▸ Stored items:
-*-*-

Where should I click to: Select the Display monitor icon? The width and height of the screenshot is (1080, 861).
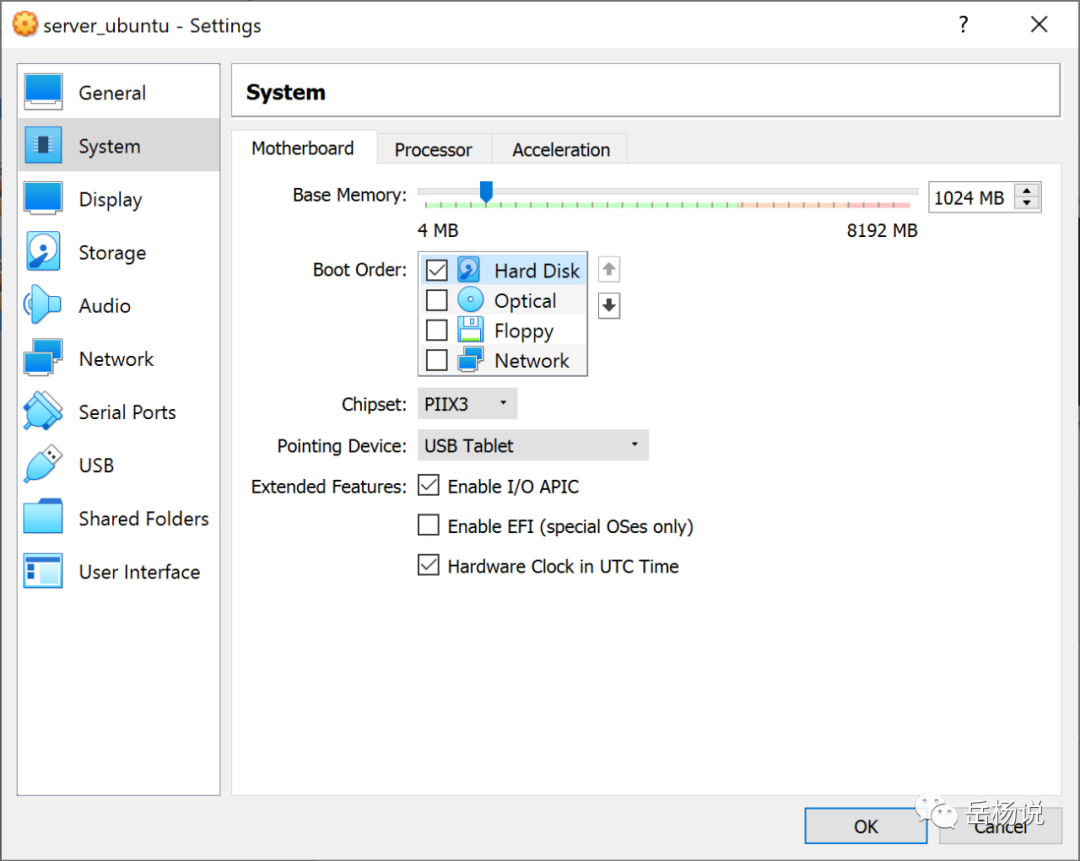(43, 198)
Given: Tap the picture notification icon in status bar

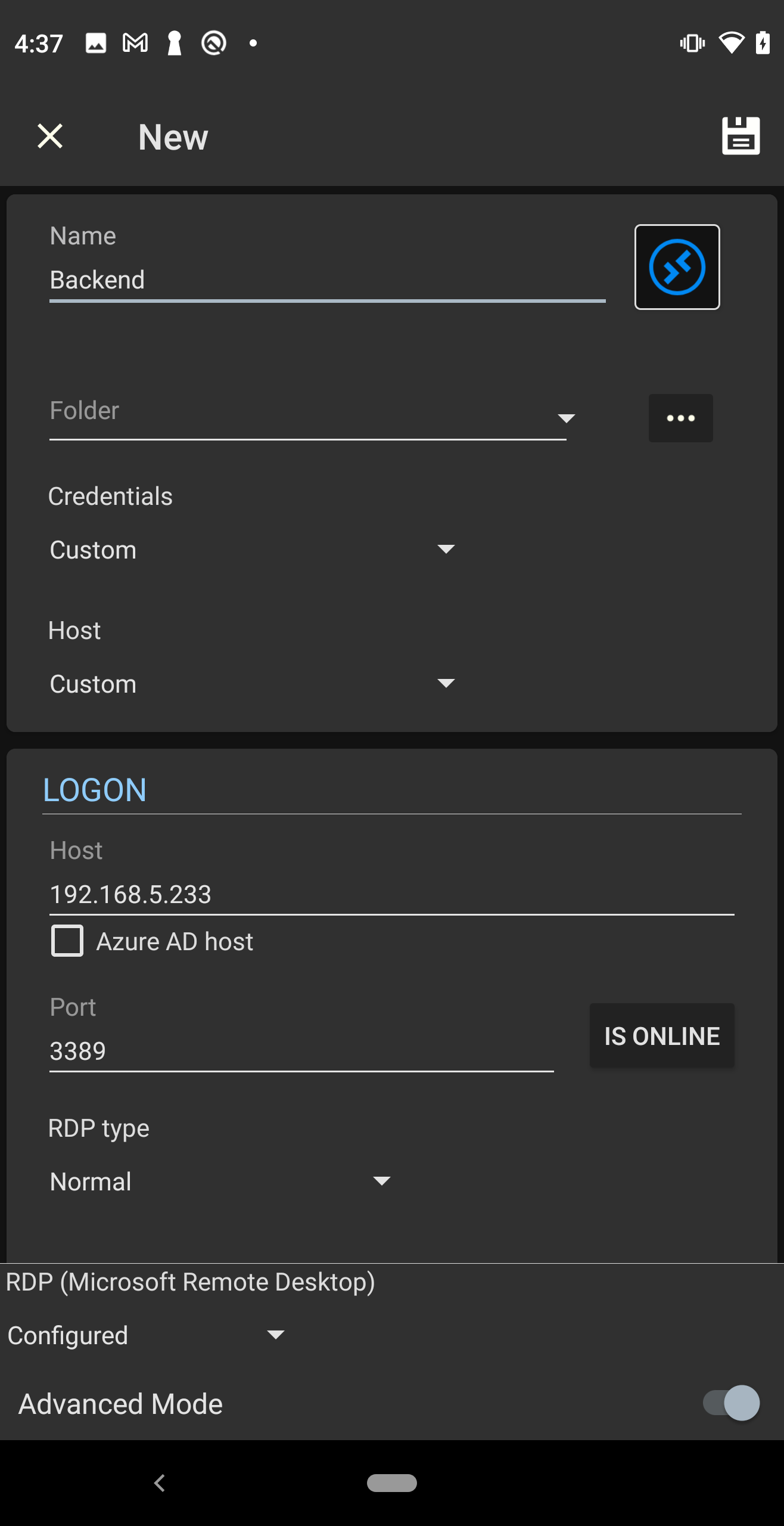Looking at the screenshot, I should tap(96, 43).
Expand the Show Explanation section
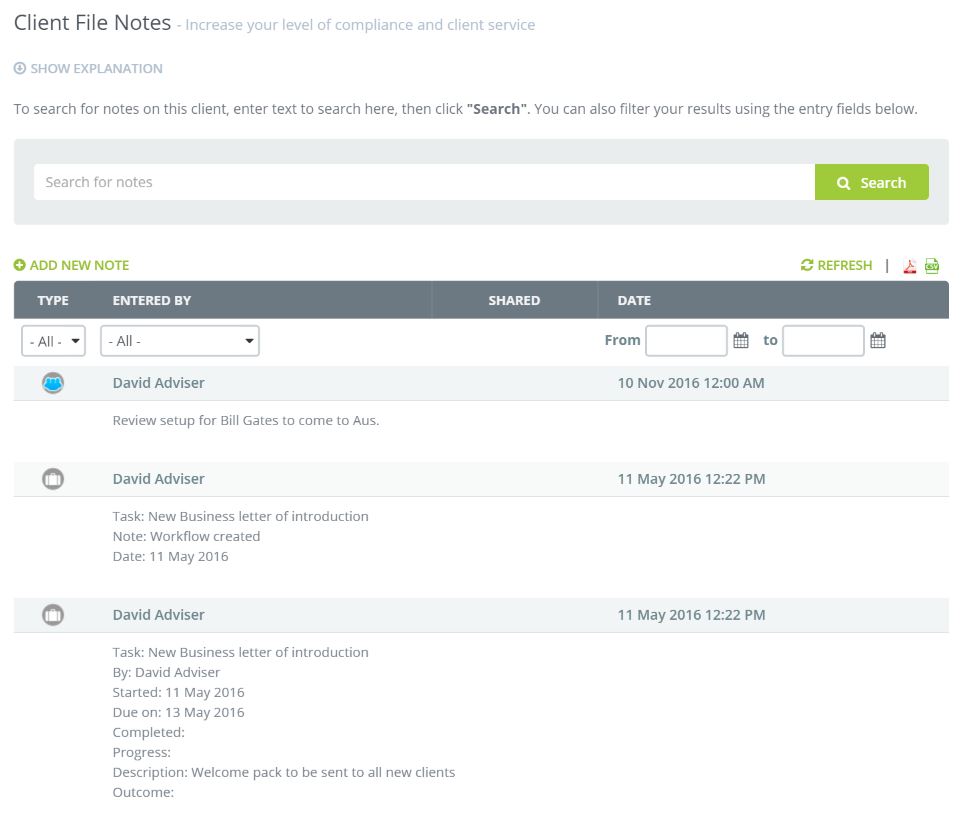967x830 pixels. click(x=88, y=69)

-*-*-

▸ INSTRUCTIONS TO FOLLOW:
Write out again every line above exactly as given; the pictures do not belong in the copy.

▸ REPLY TO THE EXERCISE:
Where should I click to: Select the Display monitor icon? The width and height of the screenshot is (1080, 861).
(43, 198)
Given: Tap the picture notification icon in status bar

Looking at the screenshot, I should tap(96, 43).
Expand the Show Explanation section
967x830 pixels. click(x=88, y=69)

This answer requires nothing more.